[Dataset records]
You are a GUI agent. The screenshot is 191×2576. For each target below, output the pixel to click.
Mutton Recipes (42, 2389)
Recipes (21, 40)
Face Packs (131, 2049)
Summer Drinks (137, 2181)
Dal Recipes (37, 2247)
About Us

Exercise goal
Among the lines above, count those that hold the word "Recipes" and give only the count.

Solution to this exercise
3